Arab Spring is moving the Middle East backward, charges Netanyahu
Premier expresses complete contempt for Arab people's ability to sustain democratic regimes, and his nostalgia for Hosni Mubarak's regime in Egypt.
Prime Minister Benjamin Netanyahu yesterday blasted Israeli and world politicians who support the Arab Spring revolutions and accused the Arab world of "moving not forward, but backward."
In his sharpest Knesset comment since the wave of uprisings swept out of Tunisia and across the Arab states in January, Netanyahu expressed his complete contempt for the Arab people's ability to sustain democratic regimes, and his nostalgia for Hosni Mubarak's regime in Egypt. He said he feared the collapse of Jordan's Hashemite monarchy and also reiterated his absolute refusal to make any concessions to the Palestinians.
"In February, when millions of Egyptians thronged to the streets in Cairo, commentators and quite a few Israeli members of the opposition said that we're facing a new era of liberalism and progress...They said I was trying to scare the public and was on the wrong side of history and don't see where things are heading," he said.
But time has proved him right, Netanyahu said. His forecast that the Arab Spring would turn into an "Islamic, anti-Western, anti-liberal, anti-Israeli and anti-democratic wave" turned out to be true, he said.

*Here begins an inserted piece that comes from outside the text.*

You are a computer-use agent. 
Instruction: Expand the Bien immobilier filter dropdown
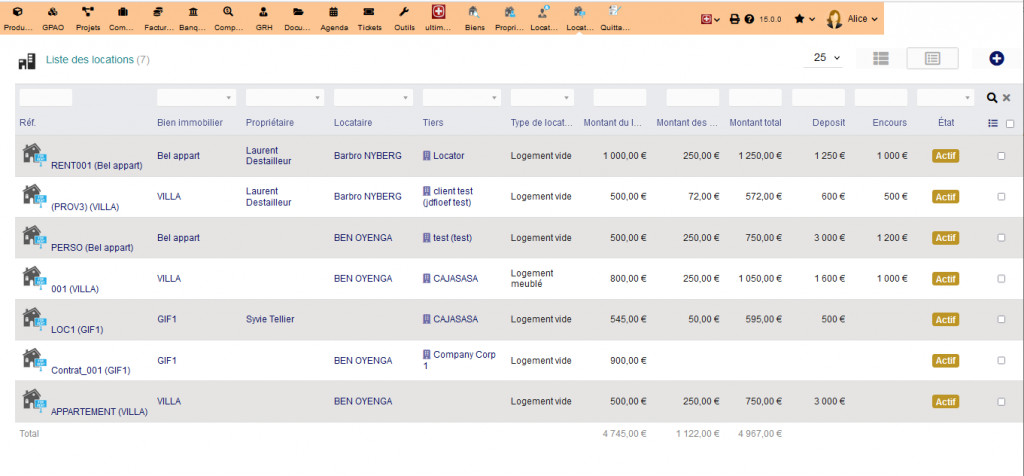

Netanyahu also slammed Western leaders, and especially U.S. President Barak Obama, who had pushed Mubarak to resign from power. At the time this was happening Netanyahu said in closed talks that the American administration and many European leaders don't understand reality. Yesterday he called them "naive."
"I ask today, who here didn't understand reality? Who here didn't understand history?" he called from the Knesset podium. "Israel is facing a period of instability and uncertainty in the region. This is certainly not the time to listen to those who say follow your heart."

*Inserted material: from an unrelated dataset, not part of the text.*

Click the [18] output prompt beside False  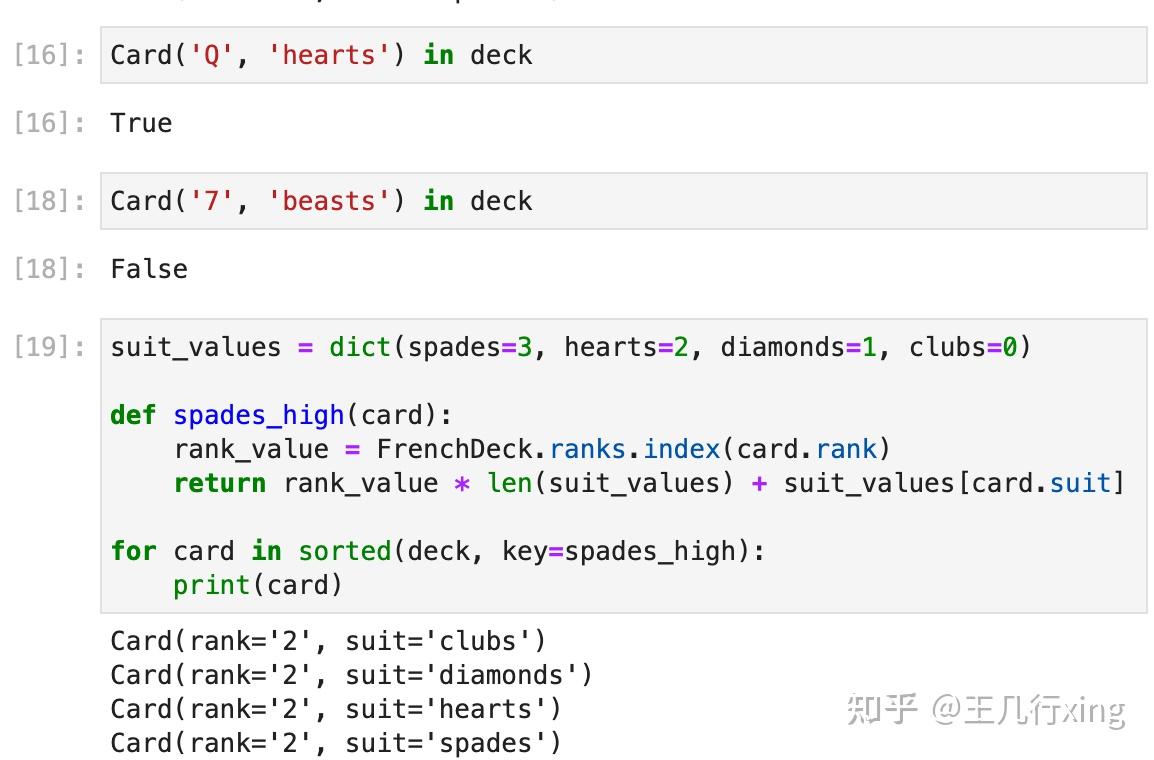49,269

Netanyahu used the upheaval in the Arab world to justify his government's inaction vis-a-vis the peace process with the Palestinians.
"I remember many of you urged me to take the opportunity to make hasty concessions, to rush to an agreement," he said.
"But I will not establish Israel's policy on illusions. There's a huge upheaval here...whoever doesn't see it is burying his head in the sand," he said.
"That didn't stop people from coming to me and suggesting we make all kinds of concessions. I said we insist on foundations of stability and security...all the more so now," he said.